- [THE EXERCISE]: Please identify every line in the data below that contains the word "radio", and copy each of those lines.

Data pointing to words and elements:
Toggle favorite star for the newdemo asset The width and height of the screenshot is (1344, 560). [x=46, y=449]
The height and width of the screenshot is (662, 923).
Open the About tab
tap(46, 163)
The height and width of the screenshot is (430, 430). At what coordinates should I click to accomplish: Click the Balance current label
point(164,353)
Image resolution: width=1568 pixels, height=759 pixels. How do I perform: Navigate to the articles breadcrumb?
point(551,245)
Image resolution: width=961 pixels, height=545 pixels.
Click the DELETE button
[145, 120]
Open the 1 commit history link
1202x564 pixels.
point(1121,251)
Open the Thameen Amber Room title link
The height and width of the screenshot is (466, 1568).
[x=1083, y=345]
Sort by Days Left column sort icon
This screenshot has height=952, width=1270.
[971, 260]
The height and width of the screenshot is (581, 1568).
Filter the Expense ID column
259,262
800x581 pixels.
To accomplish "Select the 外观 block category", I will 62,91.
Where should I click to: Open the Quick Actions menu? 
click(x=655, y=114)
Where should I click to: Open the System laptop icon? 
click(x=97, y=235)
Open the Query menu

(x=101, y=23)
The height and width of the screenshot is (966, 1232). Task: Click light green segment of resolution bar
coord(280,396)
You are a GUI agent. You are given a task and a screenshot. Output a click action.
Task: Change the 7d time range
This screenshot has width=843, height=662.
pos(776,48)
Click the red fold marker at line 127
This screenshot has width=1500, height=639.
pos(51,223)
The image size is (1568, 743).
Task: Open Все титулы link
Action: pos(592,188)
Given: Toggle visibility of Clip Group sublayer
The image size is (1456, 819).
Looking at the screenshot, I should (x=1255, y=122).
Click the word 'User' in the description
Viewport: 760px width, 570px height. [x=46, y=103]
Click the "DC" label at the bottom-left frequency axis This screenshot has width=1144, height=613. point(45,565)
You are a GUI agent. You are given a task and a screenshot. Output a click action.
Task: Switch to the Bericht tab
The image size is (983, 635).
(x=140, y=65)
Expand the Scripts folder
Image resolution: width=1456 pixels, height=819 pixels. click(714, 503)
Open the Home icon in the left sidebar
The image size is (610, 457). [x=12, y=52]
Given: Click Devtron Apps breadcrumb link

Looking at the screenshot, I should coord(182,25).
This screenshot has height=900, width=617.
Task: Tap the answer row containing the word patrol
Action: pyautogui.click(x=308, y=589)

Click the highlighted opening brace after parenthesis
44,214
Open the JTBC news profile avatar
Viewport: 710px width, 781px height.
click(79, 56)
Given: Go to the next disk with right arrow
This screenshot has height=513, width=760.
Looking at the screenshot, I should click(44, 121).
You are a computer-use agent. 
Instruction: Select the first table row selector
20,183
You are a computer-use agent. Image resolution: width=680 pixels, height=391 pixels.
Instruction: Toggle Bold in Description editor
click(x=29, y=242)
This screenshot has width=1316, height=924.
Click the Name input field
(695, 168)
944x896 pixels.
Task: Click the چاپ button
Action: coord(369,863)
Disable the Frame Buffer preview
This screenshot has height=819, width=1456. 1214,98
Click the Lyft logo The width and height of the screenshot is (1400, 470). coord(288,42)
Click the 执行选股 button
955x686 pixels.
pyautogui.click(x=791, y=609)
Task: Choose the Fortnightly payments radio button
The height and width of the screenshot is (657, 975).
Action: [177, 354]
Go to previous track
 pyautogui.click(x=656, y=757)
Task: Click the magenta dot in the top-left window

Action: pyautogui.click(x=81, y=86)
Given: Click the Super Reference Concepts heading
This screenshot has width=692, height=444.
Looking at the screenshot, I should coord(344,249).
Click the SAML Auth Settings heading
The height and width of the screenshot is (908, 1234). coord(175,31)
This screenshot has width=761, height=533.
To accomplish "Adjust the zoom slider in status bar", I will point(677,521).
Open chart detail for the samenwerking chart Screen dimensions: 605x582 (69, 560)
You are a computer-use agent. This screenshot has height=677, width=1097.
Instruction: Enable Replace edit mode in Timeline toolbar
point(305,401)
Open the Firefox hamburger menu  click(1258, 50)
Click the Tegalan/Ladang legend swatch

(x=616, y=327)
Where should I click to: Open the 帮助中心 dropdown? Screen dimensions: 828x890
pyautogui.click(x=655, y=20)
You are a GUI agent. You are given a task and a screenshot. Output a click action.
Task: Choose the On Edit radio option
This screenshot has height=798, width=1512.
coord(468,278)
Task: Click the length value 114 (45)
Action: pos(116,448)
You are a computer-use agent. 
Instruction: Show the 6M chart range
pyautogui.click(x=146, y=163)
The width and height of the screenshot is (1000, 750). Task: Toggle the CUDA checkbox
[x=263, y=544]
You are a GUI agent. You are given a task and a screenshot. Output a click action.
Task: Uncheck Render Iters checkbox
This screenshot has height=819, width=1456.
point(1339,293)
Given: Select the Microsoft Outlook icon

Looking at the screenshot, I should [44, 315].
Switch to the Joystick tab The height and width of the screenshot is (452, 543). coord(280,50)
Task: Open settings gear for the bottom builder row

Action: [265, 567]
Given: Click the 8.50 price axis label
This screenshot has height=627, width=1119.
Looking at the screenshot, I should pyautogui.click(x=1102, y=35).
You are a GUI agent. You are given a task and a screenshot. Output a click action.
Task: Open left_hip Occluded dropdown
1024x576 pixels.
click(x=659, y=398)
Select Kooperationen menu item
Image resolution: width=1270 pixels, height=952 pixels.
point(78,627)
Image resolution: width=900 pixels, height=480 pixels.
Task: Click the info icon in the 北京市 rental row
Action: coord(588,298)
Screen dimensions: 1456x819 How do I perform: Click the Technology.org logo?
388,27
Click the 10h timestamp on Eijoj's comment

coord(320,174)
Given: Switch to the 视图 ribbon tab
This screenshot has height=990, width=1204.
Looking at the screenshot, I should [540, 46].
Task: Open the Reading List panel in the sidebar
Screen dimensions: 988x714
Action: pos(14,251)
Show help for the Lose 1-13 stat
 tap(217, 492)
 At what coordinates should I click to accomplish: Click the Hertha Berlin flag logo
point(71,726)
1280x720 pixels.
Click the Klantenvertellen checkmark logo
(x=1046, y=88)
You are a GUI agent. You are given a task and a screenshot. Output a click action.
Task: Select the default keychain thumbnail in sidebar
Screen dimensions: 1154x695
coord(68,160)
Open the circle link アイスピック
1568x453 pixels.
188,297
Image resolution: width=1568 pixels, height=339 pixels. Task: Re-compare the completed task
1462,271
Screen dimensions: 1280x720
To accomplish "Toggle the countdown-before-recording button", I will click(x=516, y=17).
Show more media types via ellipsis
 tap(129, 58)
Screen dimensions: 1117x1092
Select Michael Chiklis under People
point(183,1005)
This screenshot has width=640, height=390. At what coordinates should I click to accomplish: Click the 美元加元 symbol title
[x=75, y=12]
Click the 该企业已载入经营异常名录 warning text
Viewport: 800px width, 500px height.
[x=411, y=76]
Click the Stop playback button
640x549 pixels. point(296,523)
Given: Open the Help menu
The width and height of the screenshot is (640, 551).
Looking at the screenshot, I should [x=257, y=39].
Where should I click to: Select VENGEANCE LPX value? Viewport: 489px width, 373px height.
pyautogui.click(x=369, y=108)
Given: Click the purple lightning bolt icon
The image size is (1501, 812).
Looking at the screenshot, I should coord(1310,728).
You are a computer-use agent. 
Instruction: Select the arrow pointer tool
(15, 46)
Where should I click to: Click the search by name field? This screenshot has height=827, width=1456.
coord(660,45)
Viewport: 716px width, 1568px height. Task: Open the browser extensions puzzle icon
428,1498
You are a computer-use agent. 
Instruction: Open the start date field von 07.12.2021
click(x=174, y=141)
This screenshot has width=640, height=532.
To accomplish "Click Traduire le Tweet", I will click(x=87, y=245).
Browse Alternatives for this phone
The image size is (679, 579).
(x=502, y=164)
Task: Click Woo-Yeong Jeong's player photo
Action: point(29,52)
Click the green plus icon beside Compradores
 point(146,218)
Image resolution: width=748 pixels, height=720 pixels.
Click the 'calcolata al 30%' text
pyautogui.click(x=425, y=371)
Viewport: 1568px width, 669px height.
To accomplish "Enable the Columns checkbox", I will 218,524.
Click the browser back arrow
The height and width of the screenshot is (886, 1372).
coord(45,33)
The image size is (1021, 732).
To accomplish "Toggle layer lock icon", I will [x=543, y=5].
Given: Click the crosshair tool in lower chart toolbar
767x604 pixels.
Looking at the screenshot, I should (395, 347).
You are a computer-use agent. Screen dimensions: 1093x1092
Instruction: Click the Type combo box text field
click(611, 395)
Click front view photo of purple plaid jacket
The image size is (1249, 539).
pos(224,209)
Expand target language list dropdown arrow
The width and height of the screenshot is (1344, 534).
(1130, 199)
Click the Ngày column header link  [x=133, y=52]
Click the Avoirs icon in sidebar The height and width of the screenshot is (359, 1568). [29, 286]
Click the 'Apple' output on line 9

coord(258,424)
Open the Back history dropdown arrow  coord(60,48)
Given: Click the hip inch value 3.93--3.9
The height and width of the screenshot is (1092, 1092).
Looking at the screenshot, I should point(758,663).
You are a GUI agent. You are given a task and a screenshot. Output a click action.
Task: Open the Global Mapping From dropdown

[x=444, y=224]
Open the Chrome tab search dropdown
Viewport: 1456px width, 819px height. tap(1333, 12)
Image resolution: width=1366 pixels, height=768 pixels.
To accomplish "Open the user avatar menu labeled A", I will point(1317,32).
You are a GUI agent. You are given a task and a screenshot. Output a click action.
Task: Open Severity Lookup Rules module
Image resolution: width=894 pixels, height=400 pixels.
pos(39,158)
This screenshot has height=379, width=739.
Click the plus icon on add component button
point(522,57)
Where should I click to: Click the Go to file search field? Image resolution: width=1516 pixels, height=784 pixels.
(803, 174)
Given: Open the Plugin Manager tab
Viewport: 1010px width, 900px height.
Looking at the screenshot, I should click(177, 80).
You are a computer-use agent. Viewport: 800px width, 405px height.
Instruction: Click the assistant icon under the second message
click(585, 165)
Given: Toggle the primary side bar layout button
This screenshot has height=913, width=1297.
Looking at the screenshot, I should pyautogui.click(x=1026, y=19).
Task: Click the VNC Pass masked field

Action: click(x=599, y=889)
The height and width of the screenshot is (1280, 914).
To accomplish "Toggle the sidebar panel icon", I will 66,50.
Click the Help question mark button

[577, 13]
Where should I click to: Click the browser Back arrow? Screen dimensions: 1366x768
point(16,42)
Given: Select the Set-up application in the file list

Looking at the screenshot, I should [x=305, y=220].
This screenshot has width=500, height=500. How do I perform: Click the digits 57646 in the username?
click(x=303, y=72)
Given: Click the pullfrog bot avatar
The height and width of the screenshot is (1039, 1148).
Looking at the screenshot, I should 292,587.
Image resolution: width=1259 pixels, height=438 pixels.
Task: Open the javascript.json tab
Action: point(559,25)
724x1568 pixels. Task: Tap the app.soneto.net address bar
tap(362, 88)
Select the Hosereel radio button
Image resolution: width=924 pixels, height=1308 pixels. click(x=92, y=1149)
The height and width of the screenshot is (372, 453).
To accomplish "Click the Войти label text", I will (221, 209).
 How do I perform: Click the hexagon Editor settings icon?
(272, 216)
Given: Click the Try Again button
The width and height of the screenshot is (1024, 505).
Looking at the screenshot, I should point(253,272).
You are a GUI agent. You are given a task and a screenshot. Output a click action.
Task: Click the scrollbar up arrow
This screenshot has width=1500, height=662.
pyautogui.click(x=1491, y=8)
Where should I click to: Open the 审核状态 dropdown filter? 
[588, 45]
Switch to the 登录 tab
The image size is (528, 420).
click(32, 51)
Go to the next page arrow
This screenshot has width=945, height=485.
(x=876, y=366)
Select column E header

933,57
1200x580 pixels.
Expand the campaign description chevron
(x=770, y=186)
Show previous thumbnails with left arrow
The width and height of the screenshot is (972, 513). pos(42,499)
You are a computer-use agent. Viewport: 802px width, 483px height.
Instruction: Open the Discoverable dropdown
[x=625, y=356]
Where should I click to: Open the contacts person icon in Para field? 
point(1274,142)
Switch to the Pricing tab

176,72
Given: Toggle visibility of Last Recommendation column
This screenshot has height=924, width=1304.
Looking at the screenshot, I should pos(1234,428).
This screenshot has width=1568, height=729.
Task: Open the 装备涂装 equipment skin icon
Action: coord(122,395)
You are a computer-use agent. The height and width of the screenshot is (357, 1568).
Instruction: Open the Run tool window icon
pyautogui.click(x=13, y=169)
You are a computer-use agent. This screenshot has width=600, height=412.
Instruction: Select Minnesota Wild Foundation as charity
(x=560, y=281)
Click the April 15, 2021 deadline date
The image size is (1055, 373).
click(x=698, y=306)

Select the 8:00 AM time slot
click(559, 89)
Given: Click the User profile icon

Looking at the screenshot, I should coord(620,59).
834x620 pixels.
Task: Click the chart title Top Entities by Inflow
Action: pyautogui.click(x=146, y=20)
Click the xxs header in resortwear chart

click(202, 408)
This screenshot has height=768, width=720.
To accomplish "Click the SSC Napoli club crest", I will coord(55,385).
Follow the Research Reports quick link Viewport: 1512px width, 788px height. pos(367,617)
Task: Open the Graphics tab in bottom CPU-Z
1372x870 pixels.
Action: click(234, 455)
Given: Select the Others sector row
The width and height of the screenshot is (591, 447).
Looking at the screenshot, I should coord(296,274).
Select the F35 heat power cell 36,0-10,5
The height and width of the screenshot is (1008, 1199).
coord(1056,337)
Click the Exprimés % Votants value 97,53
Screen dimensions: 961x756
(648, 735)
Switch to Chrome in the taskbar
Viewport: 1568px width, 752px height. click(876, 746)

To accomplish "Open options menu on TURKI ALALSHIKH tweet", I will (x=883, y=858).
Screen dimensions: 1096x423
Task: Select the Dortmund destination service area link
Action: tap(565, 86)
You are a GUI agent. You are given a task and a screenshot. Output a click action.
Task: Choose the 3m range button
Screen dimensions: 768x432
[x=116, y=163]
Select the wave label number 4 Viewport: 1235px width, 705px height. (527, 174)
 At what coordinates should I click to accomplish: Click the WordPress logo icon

- [THE ANSWER]:
Task: Choose the Fortnightly payments radio button
Task: Choose the On Edit radio option
Select the Hosereel radio button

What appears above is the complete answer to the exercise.